Directions: Once the line containing "Click the padlock icon beside Secure Checkout" is found in the entries below, reproduce it and every line after it, stopping at and including the line containing "You are a computer-use agent. Image resolution: width=871"; reproduce nothing else, and keep each line exact.

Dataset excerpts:
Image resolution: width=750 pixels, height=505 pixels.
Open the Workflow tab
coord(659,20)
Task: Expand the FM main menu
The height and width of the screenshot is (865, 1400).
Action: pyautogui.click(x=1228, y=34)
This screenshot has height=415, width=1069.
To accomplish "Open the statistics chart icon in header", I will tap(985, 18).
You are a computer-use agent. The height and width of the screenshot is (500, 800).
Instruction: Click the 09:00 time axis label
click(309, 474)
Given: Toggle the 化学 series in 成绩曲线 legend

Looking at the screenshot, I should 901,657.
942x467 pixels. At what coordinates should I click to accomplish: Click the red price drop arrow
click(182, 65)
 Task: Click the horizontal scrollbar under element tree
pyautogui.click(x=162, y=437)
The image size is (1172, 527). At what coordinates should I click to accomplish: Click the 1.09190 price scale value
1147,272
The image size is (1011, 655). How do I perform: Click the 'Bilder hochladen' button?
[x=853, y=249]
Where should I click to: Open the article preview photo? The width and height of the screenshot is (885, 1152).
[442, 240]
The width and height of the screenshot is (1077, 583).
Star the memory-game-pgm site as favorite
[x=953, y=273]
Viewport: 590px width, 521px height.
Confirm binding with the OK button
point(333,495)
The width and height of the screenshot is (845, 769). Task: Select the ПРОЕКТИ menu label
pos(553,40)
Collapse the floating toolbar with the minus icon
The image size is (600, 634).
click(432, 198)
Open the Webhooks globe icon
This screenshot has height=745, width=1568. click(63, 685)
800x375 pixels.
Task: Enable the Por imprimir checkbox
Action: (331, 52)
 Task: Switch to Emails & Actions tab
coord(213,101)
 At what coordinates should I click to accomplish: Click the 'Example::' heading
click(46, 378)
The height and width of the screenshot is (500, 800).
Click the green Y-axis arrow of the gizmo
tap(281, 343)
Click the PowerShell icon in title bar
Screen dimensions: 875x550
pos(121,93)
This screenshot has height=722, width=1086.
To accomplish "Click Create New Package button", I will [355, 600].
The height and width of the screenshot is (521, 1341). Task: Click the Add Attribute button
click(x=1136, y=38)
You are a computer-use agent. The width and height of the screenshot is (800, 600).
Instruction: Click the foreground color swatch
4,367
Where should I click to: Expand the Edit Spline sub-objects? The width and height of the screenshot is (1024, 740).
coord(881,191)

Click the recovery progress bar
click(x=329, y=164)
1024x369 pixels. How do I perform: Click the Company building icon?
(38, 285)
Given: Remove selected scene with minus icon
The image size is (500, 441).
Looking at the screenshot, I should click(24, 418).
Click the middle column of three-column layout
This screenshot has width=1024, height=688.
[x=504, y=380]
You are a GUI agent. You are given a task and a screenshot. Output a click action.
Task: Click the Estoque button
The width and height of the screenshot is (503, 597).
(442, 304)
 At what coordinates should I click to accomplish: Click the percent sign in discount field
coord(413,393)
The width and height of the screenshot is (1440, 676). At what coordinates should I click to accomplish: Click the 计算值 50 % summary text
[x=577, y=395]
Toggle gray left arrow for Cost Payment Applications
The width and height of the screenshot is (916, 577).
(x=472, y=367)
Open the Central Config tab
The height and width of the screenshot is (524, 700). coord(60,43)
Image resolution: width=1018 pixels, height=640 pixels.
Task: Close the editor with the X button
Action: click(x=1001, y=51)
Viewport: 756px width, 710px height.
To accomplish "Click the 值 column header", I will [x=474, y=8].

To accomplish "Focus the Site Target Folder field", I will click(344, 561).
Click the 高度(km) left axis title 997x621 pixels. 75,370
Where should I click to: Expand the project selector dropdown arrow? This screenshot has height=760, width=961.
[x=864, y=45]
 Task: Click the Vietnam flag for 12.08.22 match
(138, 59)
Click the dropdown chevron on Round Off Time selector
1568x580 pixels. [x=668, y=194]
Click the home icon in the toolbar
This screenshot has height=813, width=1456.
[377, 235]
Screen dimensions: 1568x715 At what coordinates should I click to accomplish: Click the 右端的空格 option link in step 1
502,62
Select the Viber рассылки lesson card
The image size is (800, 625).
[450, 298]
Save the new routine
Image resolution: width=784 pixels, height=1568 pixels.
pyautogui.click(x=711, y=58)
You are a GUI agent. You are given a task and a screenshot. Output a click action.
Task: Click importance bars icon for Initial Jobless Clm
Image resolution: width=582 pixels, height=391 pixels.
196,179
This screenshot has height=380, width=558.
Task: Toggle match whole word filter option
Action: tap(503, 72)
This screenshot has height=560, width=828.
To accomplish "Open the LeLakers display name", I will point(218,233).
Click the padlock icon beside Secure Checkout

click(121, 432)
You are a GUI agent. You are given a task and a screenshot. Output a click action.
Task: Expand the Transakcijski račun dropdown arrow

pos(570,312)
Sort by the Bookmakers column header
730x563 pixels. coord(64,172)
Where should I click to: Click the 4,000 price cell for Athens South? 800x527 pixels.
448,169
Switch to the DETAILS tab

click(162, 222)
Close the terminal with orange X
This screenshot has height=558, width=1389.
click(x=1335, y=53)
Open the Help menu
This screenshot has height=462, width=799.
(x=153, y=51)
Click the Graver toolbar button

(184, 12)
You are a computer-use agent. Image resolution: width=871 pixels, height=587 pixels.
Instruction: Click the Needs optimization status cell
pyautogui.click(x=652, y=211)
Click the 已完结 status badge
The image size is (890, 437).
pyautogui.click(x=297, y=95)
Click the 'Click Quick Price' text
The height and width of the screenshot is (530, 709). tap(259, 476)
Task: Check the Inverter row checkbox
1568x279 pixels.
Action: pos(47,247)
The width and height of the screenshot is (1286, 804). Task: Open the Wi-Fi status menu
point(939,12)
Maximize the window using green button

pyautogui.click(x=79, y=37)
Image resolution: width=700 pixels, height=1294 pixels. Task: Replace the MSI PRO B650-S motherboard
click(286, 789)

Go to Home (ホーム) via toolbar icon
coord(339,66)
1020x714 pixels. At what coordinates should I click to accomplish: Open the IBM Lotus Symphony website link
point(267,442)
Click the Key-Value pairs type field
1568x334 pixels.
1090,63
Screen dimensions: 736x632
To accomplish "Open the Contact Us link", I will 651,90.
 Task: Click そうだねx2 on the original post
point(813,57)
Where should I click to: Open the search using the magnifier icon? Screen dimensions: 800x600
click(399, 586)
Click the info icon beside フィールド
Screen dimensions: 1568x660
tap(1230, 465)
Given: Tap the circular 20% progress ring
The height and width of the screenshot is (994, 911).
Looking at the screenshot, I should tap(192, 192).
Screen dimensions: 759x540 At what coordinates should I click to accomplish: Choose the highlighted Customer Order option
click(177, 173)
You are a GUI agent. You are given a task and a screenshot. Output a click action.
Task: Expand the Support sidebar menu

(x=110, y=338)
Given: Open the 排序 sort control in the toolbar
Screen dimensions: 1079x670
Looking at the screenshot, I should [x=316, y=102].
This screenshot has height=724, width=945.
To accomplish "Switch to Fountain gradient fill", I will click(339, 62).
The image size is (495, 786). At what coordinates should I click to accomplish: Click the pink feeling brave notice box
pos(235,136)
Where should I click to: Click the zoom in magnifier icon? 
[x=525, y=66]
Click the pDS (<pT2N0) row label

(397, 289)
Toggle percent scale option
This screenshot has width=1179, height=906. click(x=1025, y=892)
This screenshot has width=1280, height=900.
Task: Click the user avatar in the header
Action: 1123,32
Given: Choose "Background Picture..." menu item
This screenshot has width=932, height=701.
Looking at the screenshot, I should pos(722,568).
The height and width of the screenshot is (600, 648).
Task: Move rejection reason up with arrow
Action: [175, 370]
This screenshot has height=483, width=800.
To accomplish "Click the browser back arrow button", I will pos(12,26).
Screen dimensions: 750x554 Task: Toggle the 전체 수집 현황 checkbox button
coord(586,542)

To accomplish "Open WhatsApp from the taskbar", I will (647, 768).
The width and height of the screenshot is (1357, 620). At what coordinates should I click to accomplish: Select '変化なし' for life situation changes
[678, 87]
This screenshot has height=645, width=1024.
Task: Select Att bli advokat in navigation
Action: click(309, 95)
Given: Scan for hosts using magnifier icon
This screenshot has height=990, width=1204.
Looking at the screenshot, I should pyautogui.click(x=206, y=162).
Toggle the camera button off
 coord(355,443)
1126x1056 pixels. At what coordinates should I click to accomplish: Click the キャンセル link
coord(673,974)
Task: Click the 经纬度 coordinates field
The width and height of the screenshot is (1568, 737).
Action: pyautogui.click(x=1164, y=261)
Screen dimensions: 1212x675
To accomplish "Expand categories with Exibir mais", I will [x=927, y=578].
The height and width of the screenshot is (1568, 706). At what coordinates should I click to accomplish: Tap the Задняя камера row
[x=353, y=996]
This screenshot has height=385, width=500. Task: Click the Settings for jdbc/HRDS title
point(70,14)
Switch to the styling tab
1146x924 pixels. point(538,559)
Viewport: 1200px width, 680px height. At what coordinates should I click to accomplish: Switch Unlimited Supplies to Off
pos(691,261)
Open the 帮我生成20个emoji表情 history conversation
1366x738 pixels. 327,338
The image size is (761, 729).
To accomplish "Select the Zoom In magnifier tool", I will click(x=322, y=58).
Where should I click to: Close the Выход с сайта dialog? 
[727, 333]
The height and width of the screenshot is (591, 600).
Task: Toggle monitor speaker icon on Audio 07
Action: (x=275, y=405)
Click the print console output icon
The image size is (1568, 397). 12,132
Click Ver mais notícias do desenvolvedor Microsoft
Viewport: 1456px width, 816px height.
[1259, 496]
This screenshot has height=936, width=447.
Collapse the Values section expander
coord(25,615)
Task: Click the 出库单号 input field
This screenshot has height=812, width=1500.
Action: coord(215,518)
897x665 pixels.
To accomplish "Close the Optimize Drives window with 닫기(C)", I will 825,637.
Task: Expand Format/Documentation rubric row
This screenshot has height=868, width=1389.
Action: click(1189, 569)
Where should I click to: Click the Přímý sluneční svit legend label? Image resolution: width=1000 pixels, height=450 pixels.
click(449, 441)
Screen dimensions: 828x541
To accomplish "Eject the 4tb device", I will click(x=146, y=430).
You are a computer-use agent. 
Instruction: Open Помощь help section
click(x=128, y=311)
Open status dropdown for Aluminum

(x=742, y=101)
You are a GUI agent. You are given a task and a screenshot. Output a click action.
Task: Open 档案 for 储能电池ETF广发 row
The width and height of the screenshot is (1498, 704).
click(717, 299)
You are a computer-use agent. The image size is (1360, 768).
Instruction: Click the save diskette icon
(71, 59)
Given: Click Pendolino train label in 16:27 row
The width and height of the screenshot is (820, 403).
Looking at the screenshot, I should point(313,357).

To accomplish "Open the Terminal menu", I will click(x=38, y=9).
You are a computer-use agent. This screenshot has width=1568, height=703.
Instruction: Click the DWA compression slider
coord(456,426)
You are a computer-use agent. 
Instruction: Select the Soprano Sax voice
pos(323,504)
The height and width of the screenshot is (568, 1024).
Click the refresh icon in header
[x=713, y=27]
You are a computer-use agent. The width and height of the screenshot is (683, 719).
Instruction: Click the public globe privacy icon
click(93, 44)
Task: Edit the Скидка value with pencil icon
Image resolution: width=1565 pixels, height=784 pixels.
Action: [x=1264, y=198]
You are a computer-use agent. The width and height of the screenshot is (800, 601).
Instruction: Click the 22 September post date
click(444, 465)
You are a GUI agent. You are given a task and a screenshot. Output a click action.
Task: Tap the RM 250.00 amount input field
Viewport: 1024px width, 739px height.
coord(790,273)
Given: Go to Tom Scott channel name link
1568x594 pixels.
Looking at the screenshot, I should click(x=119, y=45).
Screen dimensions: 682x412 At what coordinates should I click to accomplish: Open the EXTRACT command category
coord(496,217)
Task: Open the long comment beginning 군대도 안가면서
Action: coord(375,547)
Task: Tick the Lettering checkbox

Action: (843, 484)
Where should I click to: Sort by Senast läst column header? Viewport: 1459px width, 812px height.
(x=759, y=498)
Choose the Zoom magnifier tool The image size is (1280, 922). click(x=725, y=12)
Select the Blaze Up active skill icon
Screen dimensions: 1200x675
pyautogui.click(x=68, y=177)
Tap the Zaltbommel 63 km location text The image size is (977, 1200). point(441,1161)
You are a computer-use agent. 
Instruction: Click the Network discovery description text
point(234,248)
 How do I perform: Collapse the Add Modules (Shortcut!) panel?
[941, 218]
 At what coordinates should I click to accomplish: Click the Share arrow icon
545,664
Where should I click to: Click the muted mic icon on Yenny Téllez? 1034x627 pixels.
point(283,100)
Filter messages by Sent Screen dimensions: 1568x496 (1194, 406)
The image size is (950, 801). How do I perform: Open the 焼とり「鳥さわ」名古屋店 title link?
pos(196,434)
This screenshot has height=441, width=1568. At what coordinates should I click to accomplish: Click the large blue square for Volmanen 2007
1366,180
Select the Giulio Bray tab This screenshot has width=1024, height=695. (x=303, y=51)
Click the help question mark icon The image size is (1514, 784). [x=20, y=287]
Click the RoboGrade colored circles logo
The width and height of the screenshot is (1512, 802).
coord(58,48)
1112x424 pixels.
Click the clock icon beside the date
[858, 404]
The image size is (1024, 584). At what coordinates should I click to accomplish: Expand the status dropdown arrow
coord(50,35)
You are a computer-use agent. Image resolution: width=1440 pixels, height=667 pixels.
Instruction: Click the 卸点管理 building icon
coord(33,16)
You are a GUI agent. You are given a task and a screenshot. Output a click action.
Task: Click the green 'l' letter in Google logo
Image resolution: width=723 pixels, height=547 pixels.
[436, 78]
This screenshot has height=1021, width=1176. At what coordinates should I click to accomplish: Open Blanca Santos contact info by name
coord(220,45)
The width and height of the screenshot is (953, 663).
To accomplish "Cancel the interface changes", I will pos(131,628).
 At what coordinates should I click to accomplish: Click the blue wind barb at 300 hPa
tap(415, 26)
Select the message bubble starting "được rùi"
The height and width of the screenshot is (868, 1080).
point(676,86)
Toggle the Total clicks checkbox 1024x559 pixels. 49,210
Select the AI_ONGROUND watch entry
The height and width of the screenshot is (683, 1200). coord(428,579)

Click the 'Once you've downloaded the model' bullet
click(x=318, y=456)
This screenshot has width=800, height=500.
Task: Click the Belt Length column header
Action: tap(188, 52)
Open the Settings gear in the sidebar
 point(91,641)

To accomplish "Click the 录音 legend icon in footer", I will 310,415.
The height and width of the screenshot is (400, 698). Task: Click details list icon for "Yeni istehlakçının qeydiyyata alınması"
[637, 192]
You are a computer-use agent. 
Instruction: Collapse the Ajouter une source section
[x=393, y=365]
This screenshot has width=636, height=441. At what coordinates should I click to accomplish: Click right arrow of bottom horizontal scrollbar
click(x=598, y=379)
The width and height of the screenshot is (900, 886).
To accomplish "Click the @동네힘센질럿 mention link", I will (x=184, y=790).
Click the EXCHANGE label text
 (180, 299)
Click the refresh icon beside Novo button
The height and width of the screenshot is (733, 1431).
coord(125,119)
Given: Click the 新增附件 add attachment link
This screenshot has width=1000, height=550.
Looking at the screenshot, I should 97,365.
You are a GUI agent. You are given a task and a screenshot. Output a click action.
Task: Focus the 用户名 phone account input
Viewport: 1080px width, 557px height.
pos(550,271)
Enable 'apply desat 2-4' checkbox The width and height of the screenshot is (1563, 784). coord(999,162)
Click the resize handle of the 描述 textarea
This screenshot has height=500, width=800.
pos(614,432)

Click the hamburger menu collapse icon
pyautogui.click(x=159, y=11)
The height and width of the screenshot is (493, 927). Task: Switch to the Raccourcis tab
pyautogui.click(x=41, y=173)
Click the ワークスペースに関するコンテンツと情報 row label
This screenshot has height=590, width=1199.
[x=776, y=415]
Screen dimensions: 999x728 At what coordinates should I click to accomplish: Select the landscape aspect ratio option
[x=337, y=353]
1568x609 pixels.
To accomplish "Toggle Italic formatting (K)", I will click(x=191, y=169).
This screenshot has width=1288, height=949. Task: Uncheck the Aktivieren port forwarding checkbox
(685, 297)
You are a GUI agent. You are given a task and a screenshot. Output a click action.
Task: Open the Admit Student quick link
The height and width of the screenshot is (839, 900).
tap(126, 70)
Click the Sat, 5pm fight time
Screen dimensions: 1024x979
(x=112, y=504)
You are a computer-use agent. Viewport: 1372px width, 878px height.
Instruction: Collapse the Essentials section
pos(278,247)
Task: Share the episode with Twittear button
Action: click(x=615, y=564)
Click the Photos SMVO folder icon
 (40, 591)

Result:
Click the padlock icon beside Secure Checkout

click(121, 432)
You are a GUI agent. You are given a task and a screenshot. Output a click action.
Task: Expand the Transakcijski račun dropdown arrow

pos(570,312)
Sort by the Bookmakers column header
730x563 pixels. coord(64,172)
Where should I click to: Click the 4,000 price cell for Athens South? 800x527 pixels.
448,169
Switch to the DETAILS tab

click(162, 222)
Close the terminal with orange X
This screenshot has height=558, width=1389.
click(x=1335, y=53)
Open the Help menu
This screenshot has height=462, width=799.
(x=153, y=51)
Click the Graver toolbar button

(184, 12)
You are a computer-use agent. Image resolution: width=871 pixels, height=587 pixels.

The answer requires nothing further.